La promesa de la inteligencia artificial en el comercio minorista ya no se mide en pilotos o dashboards experimentales, sino en su capacidad para alterar la experiencia del cliente en tiempo real. Pero ese salto tiene un requisito menos visible: redes inalámbricas capaces de sostener una nueva generación de cargas críticas.
Según el reporte de Cisco, el 77 % de las organizaciones de retail que despliegan IA reportan impactos positivos en ingresos asociados a inversiones en conectividad inalámbrica, superando ampliamente a aquellas que no integran estas tecnologías.
El dato no es menor. Sugiere que la infraestructura, históricamente relegada a un rol de soporte, se ha convertido en una palanca competitiva directa. La razón es clara: sistemas como la optimización de inventarios, el análisis de comportamiento del cliente o la personalización de promociones dependen de conexiones de baja latencia y alta resiliencia.

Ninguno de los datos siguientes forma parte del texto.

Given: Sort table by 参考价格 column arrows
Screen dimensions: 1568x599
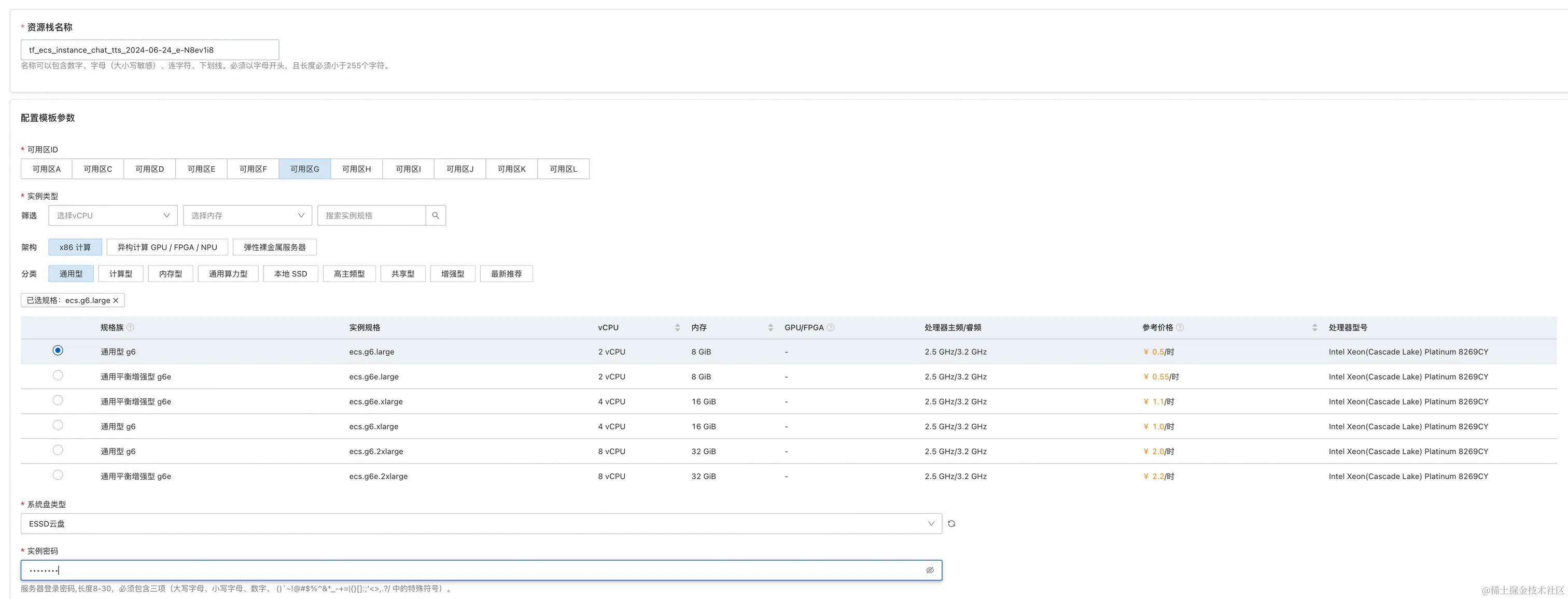Looking at the screenshot, I should coord(1315,327).
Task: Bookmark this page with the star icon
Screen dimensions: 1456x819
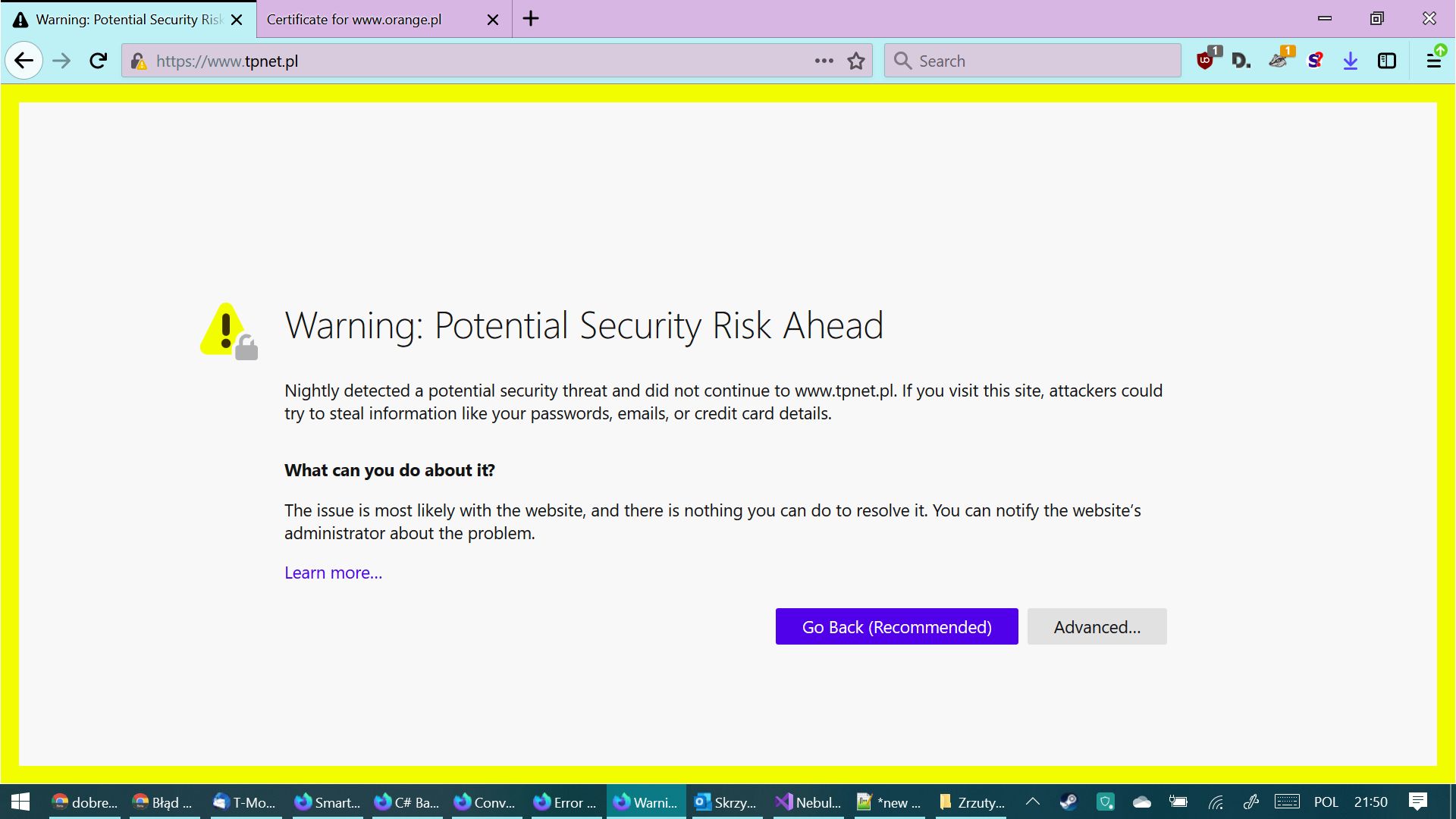Action: point(856,61)
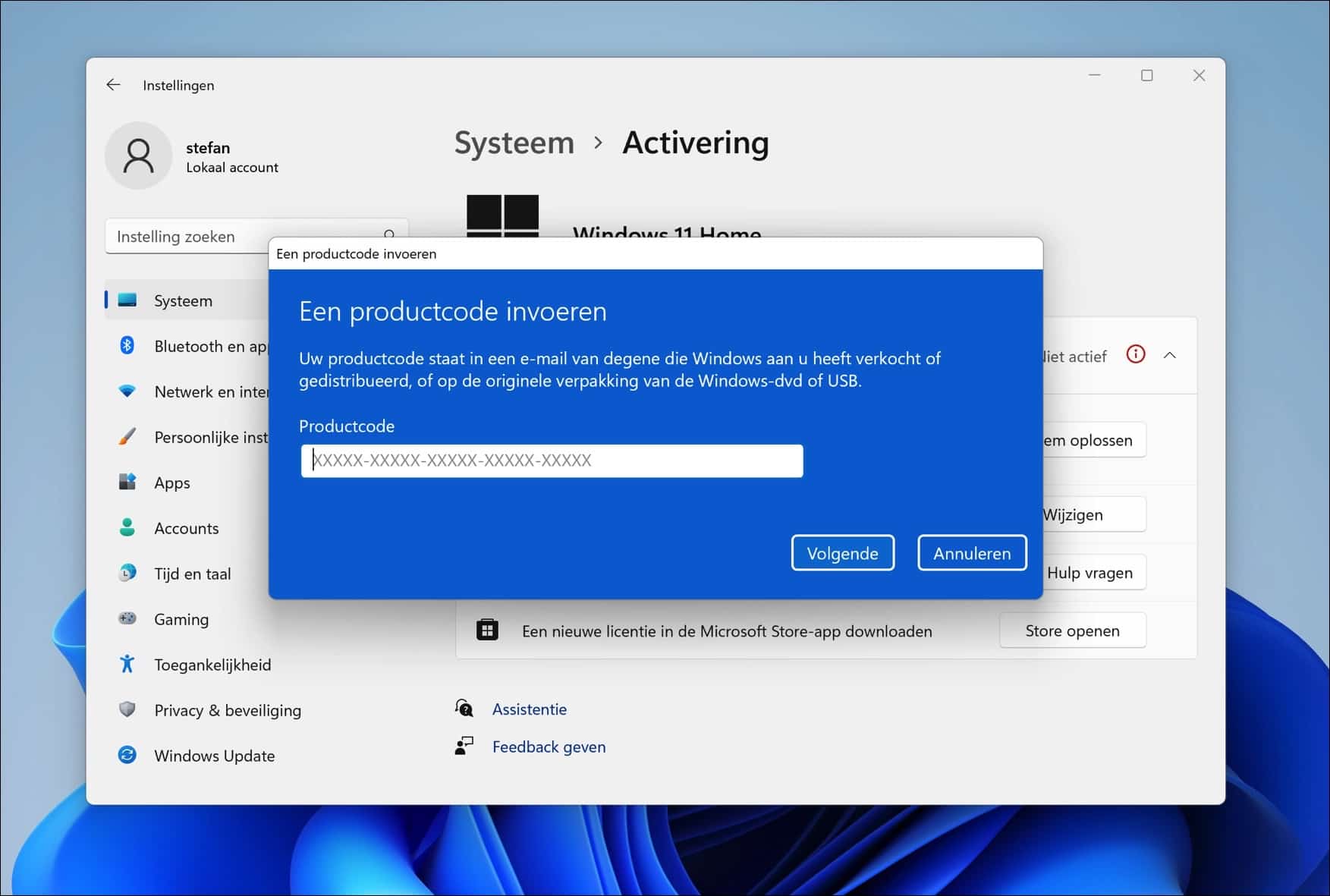This screenshot has height=896, width=1330.
Task: Collapse the activation status section chevron
Action: point(1170,355)
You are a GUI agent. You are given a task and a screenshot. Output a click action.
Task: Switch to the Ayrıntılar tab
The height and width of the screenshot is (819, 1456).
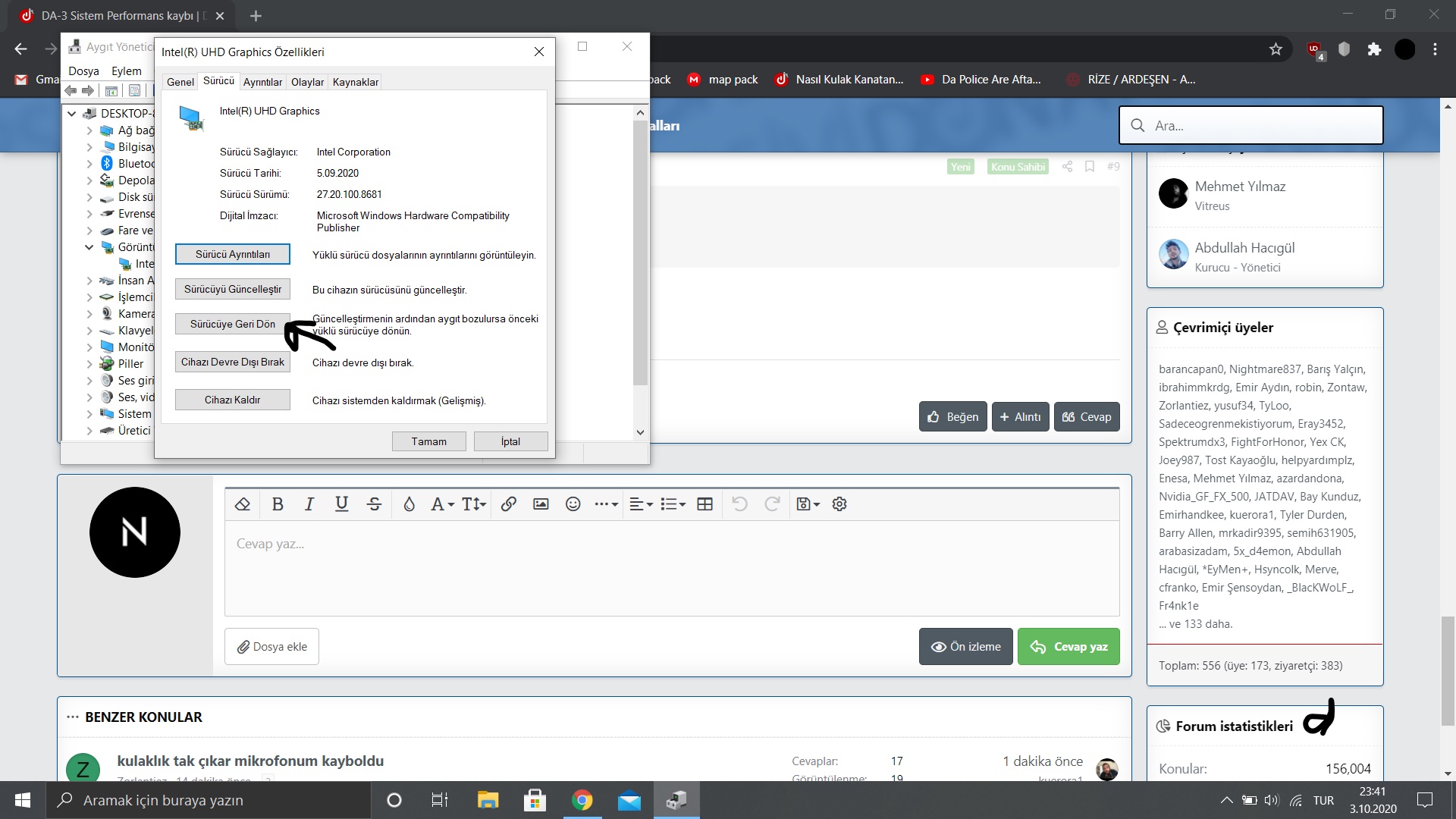click(x=262, y=82)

En este contexto emerge lo que Cisco denomina la “paradoja inalámbrica de la IA”. Mientras la inteligencia artificial impulsa el retorno de inversión en redes, también introduce nuevas tensiones operativas. El 97 % de las organizaciones reporta una creciente complejidad operativa, desde amenazas de seguridad hasta escasez de talento especializado.
El cambio también es cultural. Cerca del 62 % de los líderes de retail con despliegues de IA consideran la conectividad inalámbrica como “estratégicamente crítica”, frente al 46 % de quienes no han adoptado estas tecnologías.
En la práctica, esto redefine el rol del IT en tiendas físicas. Ya no se trata solo de mantener sistemas funcionando, sino de orquestar entornos donde sensores, dispositivos móviles, sistemas de punto de venta y modelos de IA operan de forma continua.
La consecuencia es una convergencia inevitable: la tienda se convierte en un nodo computacional. Y en ese nodo, la calidad de la red ya no es un detalle técnico, sino la diferencia entre capturar o perder valor en cada interacción con el cliente.